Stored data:
┌──
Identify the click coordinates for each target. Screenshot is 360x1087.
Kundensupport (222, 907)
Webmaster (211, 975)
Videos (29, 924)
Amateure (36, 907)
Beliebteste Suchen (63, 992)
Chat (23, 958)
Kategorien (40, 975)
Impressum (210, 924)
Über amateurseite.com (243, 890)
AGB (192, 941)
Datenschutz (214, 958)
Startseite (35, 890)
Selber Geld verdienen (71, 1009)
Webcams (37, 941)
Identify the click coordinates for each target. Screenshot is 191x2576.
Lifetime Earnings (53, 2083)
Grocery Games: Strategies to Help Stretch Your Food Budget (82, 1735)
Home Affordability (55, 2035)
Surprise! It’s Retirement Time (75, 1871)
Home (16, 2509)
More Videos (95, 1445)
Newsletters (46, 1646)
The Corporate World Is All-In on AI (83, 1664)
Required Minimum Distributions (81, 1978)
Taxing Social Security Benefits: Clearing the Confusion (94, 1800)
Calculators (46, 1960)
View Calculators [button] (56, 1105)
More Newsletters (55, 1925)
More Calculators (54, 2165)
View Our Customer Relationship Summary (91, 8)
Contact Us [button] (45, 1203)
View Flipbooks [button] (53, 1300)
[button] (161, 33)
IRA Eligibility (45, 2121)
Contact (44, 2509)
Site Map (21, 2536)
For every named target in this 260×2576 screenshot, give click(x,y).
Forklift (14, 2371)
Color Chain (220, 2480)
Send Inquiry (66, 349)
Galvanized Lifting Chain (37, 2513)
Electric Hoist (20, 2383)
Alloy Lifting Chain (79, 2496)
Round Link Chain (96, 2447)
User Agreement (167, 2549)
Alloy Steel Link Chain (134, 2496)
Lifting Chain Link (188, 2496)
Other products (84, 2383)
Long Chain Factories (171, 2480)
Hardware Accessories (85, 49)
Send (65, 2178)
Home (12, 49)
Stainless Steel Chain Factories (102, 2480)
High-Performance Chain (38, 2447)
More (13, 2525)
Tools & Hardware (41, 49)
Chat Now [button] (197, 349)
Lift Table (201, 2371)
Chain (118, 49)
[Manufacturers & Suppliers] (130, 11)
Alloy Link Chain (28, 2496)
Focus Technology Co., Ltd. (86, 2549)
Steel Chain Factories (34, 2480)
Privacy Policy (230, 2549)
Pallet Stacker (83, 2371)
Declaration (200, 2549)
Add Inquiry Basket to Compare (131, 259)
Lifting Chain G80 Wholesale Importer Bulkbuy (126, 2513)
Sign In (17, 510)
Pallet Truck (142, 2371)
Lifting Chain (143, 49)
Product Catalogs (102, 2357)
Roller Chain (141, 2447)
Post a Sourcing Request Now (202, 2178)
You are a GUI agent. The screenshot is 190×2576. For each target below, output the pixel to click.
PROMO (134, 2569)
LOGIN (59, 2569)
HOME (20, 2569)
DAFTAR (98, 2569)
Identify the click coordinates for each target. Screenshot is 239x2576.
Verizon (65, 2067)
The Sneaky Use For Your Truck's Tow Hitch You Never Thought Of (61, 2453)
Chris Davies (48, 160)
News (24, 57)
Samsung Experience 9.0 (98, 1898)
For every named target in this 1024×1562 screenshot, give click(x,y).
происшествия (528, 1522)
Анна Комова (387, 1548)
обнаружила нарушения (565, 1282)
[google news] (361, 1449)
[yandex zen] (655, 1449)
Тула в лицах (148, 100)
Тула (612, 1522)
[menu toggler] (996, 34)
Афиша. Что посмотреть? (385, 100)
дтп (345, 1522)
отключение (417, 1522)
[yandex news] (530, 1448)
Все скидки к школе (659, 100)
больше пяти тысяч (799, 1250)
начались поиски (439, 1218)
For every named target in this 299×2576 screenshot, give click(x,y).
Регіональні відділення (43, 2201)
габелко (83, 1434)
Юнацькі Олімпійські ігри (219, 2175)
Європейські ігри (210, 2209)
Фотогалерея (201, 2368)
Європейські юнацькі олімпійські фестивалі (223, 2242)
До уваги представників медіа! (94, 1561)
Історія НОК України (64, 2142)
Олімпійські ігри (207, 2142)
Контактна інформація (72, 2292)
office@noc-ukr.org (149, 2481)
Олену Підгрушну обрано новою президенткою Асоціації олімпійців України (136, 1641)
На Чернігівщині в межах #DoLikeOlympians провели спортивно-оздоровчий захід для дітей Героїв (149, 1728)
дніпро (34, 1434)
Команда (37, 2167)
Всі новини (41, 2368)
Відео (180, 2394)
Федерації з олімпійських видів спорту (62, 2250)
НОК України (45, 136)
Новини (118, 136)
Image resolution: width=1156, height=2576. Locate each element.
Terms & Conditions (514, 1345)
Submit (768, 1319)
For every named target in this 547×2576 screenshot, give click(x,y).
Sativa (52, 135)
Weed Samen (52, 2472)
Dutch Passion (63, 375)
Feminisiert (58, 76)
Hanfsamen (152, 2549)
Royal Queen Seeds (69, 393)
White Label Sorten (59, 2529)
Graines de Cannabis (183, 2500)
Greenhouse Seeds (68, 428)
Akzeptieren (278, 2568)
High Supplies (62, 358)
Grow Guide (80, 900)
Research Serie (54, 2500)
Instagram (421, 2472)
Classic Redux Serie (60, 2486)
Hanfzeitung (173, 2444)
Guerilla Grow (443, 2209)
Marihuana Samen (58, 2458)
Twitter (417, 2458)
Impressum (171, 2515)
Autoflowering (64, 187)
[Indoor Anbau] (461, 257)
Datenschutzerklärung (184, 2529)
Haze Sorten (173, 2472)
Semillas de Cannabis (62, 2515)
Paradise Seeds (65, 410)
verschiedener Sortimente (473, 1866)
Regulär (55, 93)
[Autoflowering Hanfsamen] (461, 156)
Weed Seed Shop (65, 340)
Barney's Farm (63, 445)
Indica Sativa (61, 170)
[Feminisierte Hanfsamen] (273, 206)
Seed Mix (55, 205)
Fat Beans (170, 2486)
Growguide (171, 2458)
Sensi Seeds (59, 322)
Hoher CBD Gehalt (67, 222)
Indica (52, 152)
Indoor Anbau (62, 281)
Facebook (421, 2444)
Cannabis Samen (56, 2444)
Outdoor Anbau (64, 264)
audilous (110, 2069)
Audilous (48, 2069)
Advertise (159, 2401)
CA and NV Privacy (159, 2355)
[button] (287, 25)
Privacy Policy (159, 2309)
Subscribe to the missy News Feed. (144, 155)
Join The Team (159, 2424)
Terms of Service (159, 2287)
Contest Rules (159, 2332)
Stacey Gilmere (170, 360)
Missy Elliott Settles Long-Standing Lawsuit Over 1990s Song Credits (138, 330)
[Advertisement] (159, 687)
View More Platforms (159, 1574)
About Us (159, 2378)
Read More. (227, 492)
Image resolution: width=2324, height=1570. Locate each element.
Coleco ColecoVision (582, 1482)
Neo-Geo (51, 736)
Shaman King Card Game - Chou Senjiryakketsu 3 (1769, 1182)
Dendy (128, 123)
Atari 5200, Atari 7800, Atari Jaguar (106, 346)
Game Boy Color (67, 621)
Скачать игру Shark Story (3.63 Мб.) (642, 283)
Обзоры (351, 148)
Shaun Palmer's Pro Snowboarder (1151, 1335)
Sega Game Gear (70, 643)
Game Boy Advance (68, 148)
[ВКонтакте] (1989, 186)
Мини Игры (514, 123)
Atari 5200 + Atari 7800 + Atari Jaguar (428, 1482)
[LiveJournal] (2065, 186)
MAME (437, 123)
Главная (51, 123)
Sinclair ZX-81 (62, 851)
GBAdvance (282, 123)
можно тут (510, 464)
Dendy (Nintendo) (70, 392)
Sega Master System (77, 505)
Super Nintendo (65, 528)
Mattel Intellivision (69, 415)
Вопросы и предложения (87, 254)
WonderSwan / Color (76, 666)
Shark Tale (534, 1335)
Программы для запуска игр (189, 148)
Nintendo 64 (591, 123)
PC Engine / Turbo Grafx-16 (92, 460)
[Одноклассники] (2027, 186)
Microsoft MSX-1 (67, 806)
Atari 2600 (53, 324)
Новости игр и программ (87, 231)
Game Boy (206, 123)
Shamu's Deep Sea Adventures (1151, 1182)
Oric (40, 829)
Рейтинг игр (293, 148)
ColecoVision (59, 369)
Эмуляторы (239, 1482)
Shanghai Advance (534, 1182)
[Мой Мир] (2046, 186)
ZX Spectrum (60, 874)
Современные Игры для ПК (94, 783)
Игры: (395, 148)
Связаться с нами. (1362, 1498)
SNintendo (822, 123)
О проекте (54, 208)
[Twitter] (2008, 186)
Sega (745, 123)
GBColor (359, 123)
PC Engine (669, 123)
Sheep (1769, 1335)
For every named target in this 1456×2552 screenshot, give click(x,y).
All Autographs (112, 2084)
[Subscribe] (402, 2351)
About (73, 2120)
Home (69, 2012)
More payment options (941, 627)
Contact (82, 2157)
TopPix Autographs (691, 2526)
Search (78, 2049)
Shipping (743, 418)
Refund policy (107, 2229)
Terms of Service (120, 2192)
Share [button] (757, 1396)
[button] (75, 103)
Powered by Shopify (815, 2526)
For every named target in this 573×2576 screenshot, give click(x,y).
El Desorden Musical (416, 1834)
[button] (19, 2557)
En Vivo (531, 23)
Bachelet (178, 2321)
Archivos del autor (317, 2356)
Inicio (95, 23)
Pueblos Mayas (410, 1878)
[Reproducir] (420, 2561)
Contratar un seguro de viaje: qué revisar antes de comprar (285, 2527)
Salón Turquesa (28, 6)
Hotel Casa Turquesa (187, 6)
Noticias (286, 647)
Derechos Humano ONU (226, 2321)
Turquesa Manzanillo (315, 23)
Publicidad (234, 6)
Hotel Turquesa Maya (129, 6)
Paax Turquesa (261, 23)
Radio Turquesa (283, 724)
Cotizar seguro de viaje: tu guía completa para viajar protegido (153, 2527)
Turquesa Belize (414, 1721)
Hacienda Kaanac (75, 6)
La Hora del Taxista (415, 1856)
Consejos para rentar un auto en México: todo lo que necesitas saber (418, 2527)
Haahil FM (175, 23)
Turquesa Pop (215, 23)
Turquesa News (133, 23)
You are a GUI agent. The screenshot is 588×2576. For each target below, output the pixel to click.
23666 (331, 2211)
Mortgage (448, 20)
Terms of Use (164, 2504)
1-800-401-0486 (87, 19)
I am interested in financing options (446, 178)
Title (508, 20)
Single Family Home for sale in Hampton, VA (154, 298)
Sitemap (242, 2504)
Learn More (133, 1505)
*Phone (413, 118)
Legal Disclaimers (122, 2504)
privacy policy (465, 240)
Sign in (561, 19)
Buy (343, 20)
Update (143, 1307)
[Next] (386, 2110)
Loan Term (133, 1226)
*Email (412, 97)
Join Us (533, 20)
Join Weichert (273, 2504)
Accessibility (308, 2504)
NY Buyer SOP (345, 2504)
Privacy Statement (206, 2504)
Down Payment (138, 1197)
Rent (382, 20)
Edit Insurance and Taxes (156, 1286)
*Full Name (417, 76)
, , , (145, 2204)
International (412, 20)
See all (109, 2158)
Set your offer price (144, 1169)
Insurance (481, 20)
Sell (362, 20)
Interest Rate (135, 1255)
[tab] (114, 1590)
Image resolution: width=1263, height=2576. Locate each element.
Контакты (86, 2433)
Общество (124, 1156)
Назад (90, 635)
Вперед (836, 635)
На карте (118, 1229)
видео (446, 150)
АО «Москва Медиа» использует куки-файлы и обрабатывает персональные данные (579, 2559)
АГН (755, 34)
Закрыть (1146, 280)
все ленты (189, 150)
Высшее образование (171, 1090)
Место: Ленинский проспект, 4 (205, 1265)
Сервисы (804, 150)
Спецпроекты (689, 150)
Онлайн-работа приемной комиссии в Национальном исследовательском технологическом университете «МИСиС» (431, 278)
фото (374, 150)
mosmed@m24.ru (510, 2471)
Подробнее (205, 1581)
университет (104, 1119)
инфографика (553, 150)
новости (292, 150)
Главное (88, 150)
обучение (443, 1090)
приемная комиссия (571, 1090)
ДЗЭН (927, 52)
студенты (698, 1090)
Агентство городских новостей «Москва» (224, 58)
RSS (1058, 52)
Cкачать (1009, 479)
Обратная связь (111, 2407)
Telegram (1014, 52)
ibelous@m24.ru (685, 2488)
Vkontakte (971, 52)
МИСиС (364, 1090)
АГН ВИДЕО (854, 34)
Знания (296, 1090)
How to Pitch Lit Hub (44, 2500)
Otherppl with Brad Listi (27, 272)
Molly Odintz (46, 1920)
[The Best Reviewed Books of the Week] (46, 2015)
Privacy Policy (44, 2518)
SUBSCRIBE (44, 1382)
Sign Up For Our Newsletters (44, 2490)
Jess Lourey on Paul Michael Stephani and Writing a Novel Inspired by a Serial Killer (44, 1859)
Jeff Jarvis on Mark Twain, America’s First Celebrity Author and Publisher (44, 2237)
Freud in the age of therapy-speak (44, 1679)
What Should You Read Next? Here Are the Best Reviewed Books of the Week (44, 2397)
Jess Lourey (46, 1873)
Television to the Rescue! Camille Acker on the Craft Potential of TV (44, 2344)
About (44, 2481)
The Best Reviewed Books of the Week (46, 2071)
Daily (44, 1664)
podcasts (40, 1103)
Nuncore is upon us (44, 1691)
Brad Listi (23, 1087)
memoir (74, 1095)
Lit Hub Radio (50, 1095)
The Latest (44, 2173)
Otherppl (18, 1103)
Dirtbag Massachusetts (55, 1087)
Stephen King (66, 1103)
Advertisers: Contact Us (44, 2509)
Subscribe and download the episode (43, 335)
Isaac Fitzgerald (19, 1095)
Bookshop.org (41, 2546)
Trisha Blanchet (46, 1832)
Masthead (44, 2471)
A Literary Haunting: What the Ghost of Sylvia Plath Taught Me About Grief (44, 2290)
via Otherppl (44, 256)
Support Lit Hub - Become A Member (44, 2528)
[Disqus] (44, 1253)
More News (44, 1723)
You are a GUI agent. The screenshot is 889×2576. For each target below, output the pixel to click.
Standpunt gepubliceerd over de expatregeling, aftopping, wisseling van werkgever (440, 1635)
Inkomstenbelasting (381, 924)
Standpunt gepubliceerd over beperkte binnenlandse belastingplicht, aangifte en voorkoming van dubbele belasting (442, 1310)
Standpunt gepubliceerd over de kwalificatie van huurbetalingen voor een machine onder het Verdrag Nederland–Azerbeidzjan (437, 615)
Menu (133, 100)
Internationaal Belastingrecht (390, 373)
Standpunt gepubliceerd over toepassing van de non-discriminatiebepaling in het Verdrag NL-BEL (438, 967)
└──
Work task
Copy task for the entries above: every line with the string "Week".

Your response
[The Best Reviewed Books of the Week] (46, 2015)
What Should You Read Next? Here Are the Best Reviewed Books of the Week (44, 2397)
The Best Reviewed Books of the Week (46, 2071)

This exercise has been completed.